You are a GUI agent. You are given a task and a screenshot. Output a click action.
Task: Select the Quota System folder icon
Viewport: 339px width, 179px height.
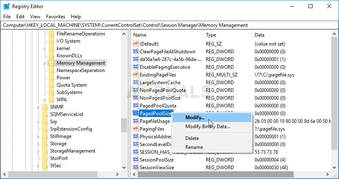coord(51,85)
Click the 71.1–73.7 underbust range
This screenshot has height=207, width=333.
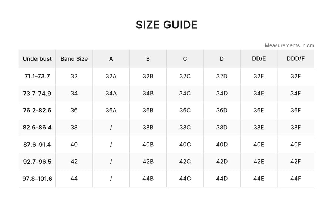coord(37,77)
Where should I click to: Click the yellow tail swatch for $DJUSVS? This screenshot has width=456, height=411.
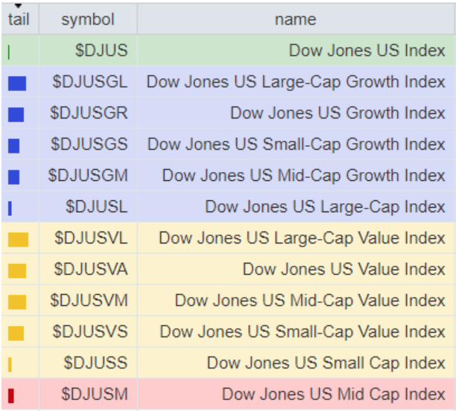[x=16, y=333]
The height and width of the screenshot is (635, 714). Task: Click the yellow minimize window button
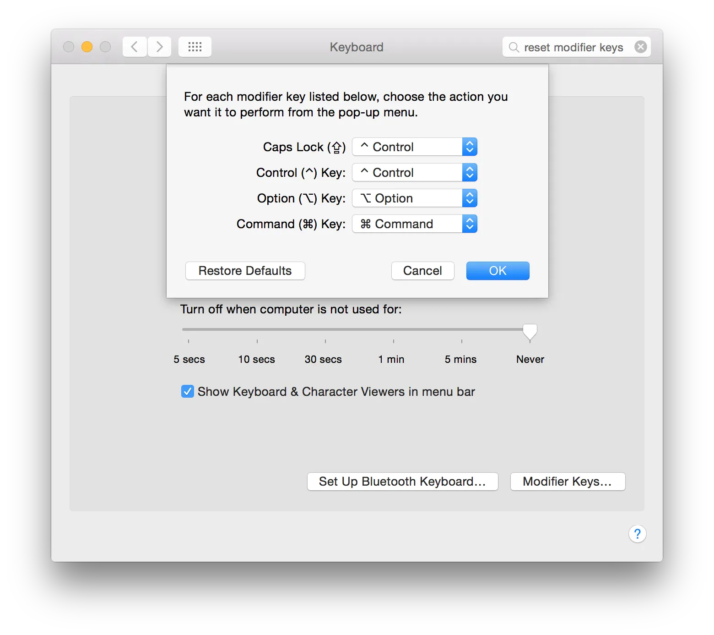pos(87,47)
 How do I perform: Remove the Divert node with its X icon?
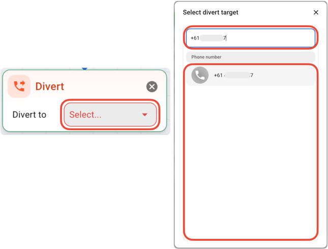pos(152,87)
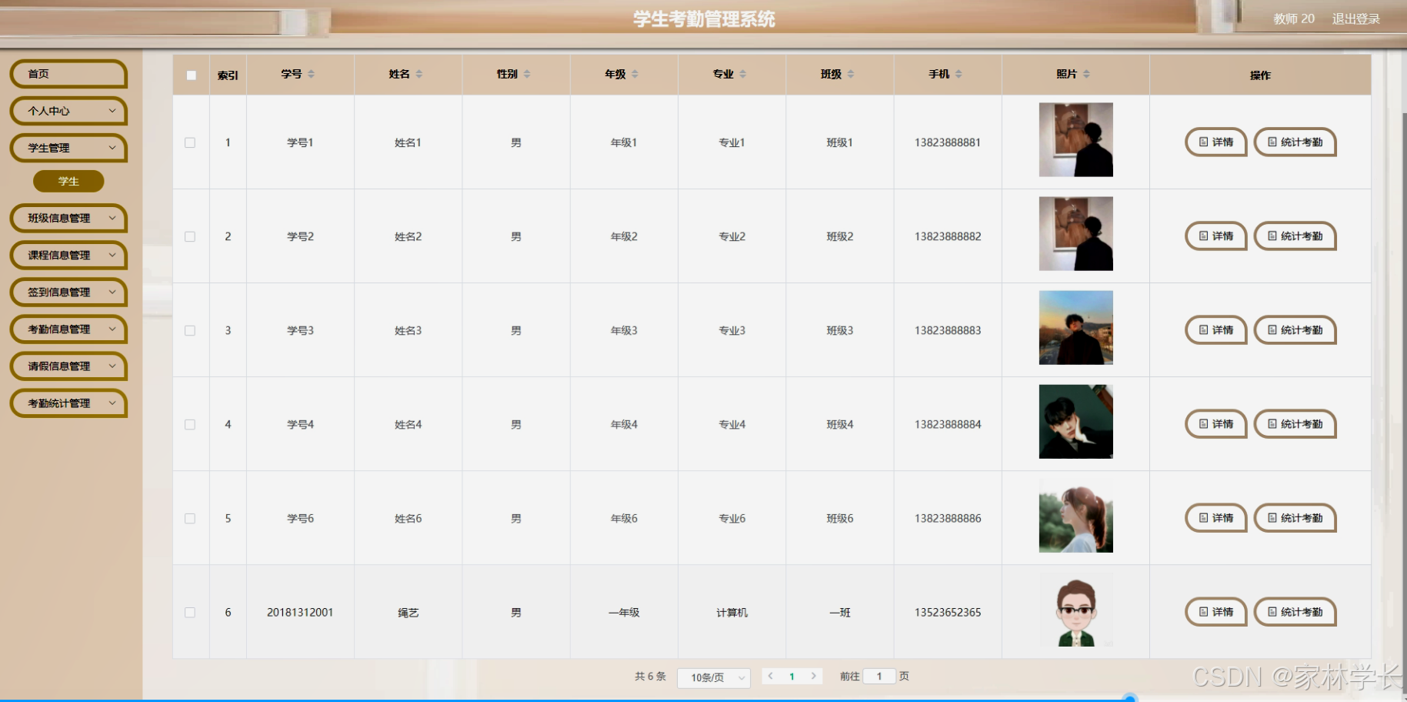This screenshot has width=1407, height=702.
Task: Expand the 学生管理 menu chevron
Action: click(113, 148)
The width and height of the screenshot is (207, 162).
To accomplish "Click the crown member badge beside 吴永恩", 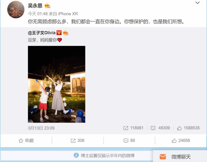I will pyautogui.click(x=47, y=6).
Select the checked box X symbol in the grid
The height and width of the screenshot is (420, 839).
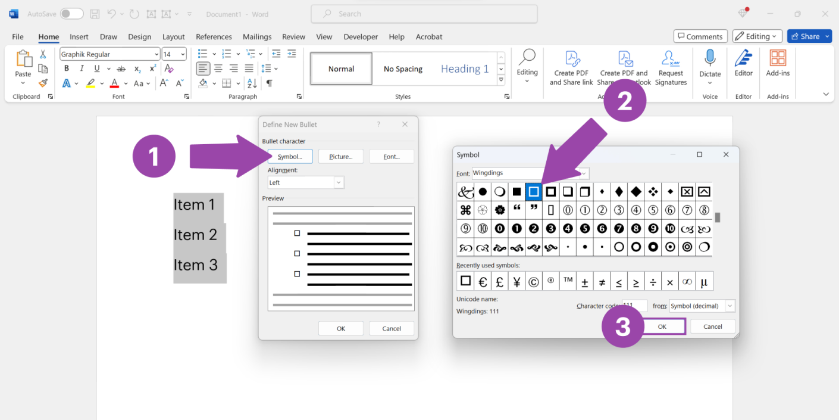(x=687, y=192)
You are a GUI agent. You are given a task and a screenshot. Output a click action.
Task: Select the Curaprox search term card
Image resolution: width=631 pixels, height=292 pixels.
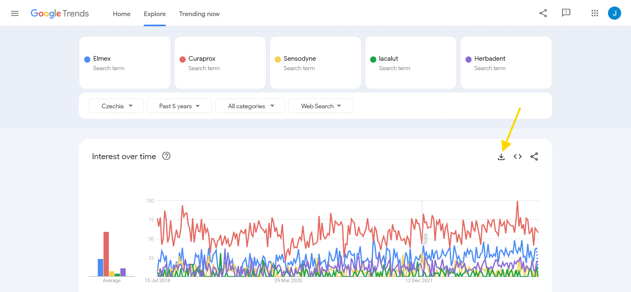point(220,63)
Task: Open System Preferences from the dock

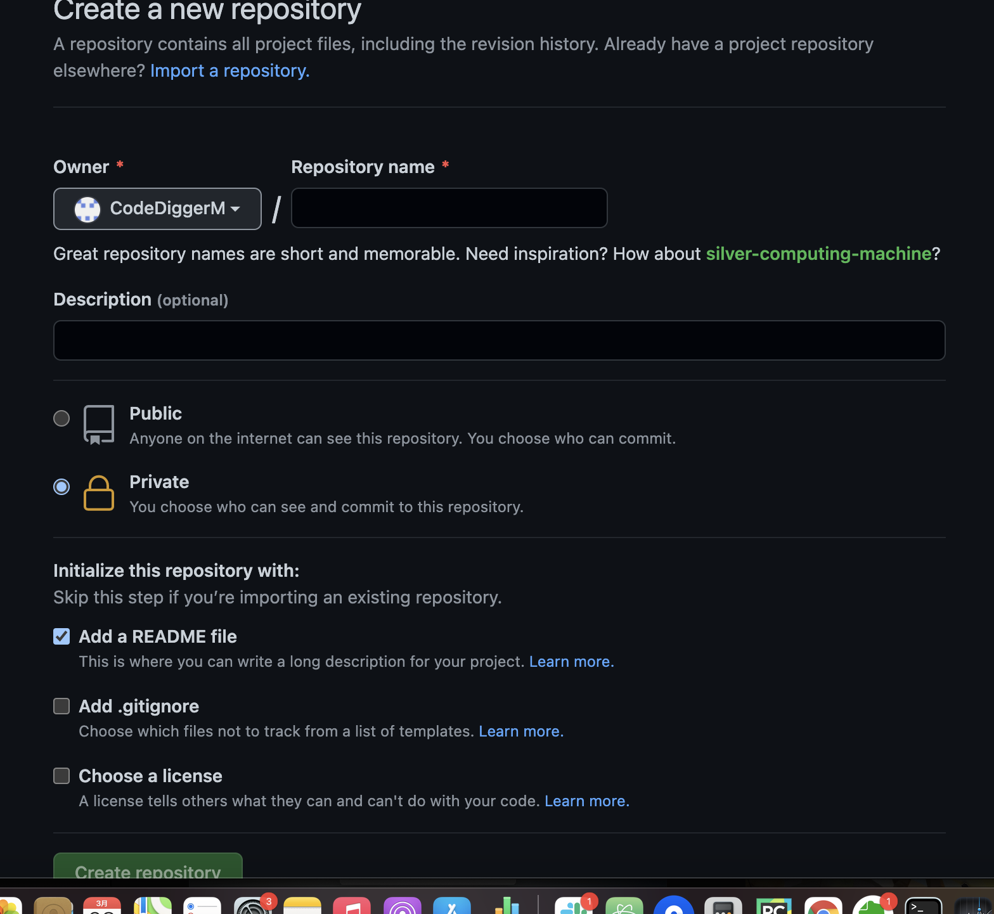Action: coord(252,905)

★ ★ ★

REQUIREMENTS → Copy the data word for word from the very beginning through the line that contains "coord(37,77)". Leave the pictures out of your copy.

OUTPUT BELOW →
You are a GUI agent. You are given a task and a screenshot. Output a click action.
Task: Select the Quota System folder icon
Viewport: 339px width, 179px height.
coord(51,85)
Click the 71.1–73.7 underbust range
This screenshot has height=207, width=333.
coord(37,77)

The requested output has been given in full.